For the stretch of records from the line containing "Where should I click to: Toggle" through the end of the records, reproduce those lines with "checkbox" replaced by "check box" and everything else left unchanged.
Provided data start
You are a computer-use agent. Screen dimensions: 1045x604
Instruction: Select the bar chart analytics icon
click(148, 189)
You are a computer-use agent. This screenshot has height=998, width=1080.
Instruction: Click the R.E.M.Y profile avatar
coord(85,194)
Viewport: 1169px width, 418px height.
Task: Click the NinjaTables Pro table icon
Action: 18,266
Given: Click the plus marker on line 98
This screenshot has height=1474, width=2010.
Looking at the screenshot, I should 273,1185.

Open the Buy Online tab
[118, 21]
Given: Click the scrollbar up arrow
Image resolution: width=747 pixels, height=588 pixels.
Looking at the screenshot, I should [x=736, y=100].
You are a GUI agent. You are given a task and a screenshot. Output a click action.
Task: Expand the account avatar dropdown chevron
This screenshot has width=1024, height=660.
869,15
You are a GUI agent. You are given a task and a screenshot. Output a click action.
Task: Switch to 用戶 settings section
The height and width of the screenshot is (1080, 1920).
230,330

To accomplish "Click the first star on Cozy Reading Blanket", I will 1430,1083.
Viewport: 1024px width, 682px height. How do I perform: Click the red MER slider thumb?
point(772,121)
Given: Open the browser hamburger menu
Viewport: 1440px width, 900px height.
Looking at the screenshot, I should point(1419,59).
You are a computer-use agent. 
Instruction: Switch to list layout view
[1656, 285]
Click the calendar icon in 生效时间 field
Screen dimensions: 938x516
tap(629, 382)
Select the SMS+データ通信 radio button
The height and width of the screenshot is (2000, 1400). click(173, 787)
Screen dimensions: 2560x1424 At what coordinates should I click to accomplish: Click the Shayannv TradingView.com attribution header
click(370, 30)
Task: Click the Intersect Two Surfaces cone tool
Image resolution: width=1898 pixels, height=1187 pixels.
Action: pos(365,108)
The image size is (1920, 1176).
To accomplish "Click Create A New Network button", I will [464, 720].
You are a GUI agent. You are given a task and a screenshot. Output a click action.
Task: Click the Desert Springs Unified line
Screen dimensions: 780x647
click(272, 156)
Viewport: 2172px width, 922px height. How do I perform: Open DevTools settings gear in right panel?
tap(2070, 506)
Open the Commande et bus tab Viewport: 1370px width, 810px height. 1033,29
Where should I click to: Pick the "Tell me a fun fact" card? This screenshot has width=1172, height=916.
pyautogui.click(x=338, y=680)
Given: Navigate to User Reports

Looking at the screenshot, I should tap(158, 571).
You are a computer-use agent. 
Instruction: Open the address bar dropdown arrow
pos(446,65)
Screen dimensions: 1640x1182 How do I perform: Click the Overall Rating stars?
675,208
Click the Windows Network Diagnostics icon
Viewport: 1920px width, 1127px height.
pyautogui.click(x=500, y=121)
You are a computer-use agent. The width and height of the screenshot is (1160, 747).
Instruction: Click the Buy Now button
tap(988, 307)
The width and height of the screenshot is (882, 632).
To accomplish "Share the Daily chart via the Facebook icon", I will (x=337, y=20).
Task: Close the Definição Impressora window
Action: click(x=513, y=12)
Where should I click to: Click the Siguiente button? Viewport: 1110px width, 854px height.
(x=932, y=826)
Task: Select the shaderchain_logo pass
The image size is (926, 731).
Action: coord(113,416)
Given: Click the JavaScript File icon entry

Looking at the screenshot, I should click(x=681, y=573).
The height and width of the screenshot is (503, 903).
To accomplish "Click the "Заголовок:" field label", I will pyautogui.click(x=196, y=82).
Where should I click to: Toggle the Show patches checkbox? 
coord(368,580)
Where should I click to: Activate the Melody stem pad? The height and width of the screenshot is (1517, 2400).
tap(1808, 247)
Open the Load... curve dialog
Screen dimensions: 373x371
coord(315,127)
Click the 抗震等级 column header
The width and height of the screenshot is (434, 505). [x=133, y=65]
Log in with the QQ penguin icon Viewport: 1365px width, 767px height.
Provided data end
Answer to the task ▸
Where should I click to: Toggle the Show patches check box? 
coord(368,580)
Where should I click to: Activate the Melody stem pad? The height and width of the screenshot is (1517, 2400).
tap(1808, 247)
Open the Load... curve dialog
Screen dimensions: 373x371
coord(315,127)
Click the 抗震等级 column header
The width and height of the screenshot is (434, 505). [x=133, y=65]
Log in with the QQ penguin icon Viewport: 1365px width, 767px height.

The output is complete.